*** Opening EXTRACTED MATERIAL ***

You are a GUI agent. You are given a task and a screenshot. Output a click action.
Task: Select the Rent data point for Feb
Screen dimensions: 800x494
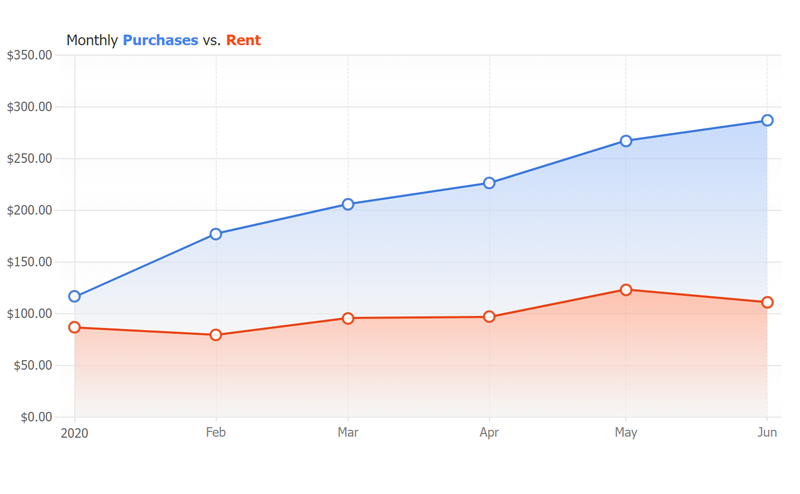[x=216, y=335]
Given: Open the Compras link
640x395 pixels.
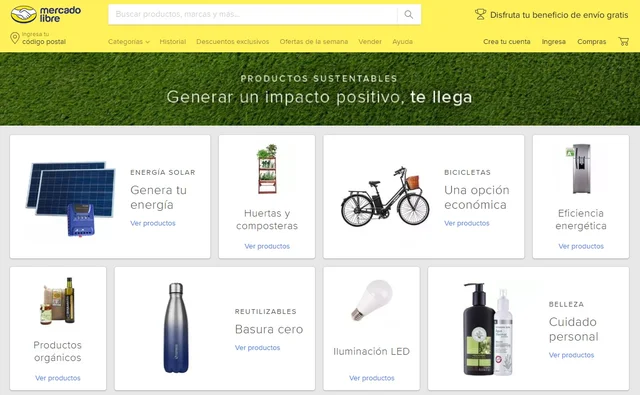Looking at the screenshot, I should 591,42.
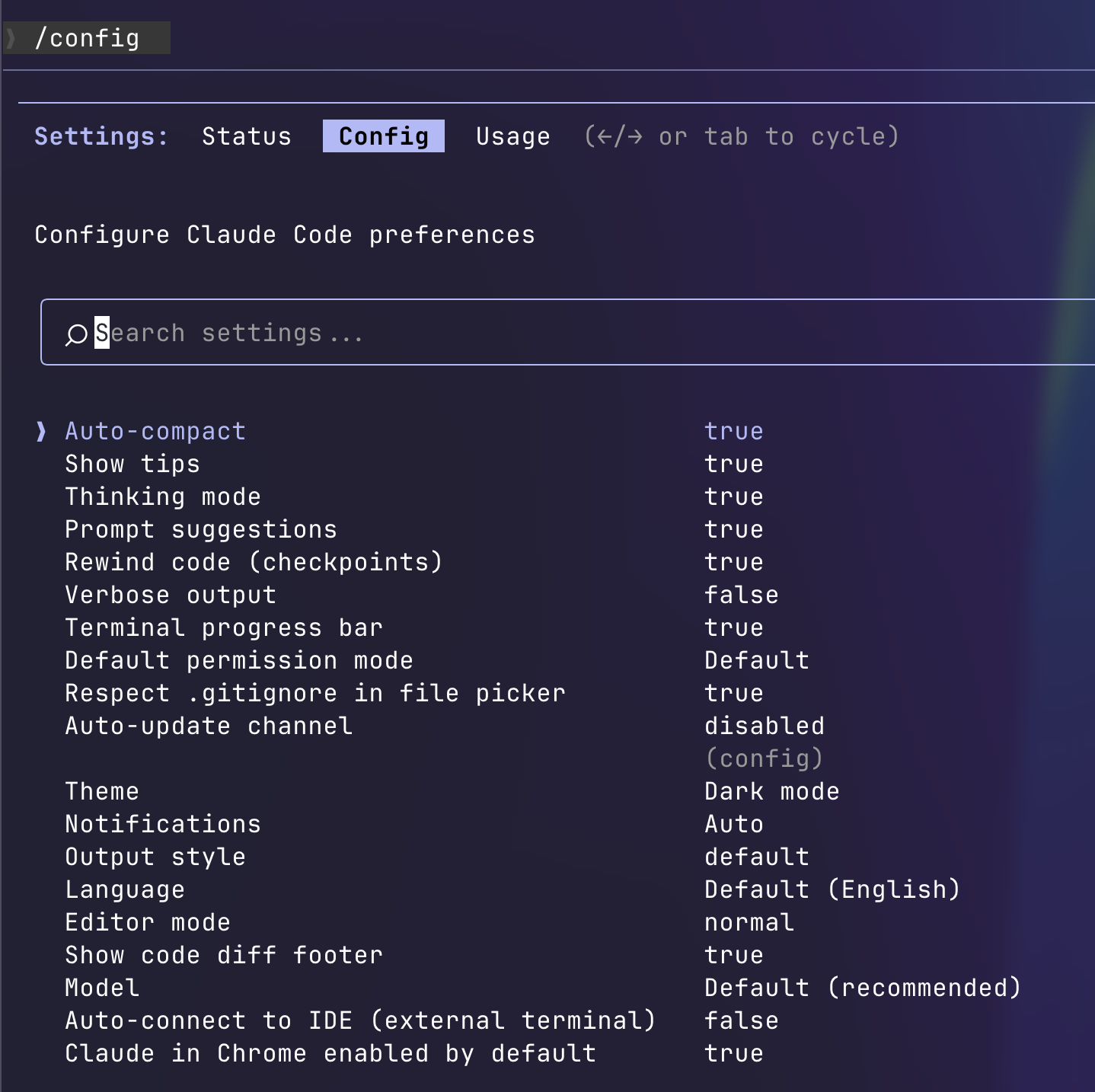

*** Closing EXTRACTED MATERIAL ***

• _EXERCISE INSTRUCTIONS_: The records above should be repeated exactly, with no pictures in the copy.

• _EXERCISE RESULT_:
You are a GUI agent. You are given a task and a screenshot. Output a click action.
Task: Select the Rent data point for Feb
Screen dimensions: 800x494
[x=216, y=335]
Given: Open the Compras link
640x395 pixels.
Looking at the screenshot, I should 591,42.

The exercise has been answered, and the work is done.